Mayiladuthurai is connected by rail with most important towns and cities in South India. Mayiladuthurai Junction railway station is located on the Main line connecting the state capital Chennai with Thanjavur. There are lines to Tiruvarur and Karaikudi, making it one of the major junctions in the region. The Mysuru - Mayiladuthurai Express connects Kumbakonam with Mysuru and Bengaluru. There are regular express trains that connect the city with major cities in the state like Chennai, Coimbatore, Madurai and Tiruchirappalli. There are passenger trains that connect Mayiladuthurai with Thanjavur, Tiruchirapalli, Thiruvarur, Chidambaram and Viluppuram.

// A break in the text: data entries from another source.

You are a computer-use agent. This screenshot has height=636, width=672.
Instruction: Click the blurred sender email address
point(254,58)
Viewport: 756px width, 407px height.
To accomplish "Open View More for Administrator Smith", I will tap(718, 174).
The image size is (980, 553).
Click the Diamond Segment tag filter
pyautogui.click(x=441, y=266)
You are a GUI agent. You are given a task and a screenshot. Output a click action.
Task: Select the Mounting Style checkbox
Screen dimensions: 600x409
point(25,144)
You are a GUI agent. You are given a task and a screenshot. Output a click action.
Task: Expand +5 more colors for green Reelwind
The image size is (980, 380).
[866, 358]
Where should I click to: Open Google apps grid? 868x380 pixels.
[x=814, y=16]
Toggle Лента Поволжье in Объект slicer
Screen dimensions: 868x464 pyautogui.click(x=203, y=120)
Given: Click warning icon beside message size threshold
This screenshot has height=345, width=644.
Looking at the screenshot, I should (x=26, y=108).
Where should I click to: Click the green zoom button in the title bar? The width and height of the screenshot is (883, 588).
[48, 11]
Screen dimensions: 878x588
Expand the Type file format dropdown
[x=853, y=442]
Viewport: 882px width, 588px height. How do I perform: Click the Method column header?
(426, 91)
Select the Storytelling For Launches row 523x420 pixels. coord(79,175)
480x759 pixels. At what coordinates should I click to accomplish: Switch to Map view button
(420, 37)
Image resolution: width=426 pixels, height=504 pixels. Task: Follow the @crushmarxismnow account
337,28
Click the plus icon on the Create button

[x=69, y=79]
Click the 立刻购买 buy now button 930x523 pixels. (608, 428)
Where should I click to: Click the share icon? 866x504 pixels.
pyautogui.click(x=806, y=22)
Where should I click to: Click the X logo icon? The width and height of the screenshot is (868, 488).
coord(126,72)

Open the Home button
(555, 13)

The Mayuranathaswami was built during the time of the Medieval Cholas and is 719 ft (219 m) long and 520 ft (160 m) wide. The gopuram, the temple gateway tower, at the eastern entrance is 164 ft (50 m) high. Within the Mayuranathaswami temple, there is a carving of a devotee of Shiva trying to cut off his own head as an offering to the God. The oldest inscriptions in the shrine date back to the reign of Kulothunga Chola I (1070–1120 CE). The temple is maintained and administered by the Thiruvaduthurai Adheenam, a South Indian monastic institution.
The Vallalar Koil or Medha Dakshinamurthy (Guru Bhagawan) Temple on the northern bank of the River houses an idol of the God Dakshinamoorthi mounted on a Nandhi. There is another idol of Nandhi at the Thula bathing ghat on the Cauvery River. Near by is Sri Kasi Viswanathaswami Temple on the southern bank of the river.
The Punukeeswarar Temple and Aiyaarappar Temple at Koranad, Mayiladuthurai are another important ancient Shiva temples in Mayiladuthurai. Anandathandavapuram Panchavatiswarar Shiva Temple is located 5 km (3.1 mi) from Mayiladuthurai.
The prominent Vaishnava temples in the town are Parimala Rangnathar Vishnu temple of lord Vishnu at Thiruvilandur on the northern banks of the Cauvery, a Divya desam and a Pancha rangam and Kolikutti Vanamutti Perumal temple.
Dharmapuram Adeenam Mutt with ancient temples of Dharmapureswarar, Gnanapureeswarar, Ashta Dasapuja Durgadevi and Vana Durgadevi is located in the eastern suburb.
All the Hindu holy rivers in India are believed to converge in Mayiladuthurai every year on New moon day in the Tamil month of Aippasi (November–December). A bathe at the bathing ghats on the banks of the river Cauvery on this day, according to Hindu belief, relieves a man of all his sins and misdeeds as the waters of the holy Ganges river mix with the Cavery on this day. Other important festivals celebrated at the temple are Navarathri, Adi Pooram, Avani Moolam, Karthigai Deepam and Vaikashi Brahmavotsavam  An yearly dance festival called the Mayura Natyanjali is conducted within the precincts of the Mayuranathaswami Temple by the Saptasvarangal Trust during Maha Shivaratri on the pattern of the Chidambaram Natyanjali festival.
The town is considered the gateway to the Navagraha temple, the nine temples associated with planetary deities. The Periya Pallivasal mosque and TELC Church are other prominent worship places in the town. Tharangambadi, Pichavaram mangrove forest, Tirumullaivasal, Palaiyar and Karaikkal are the most prominent tourist attractions located around the town.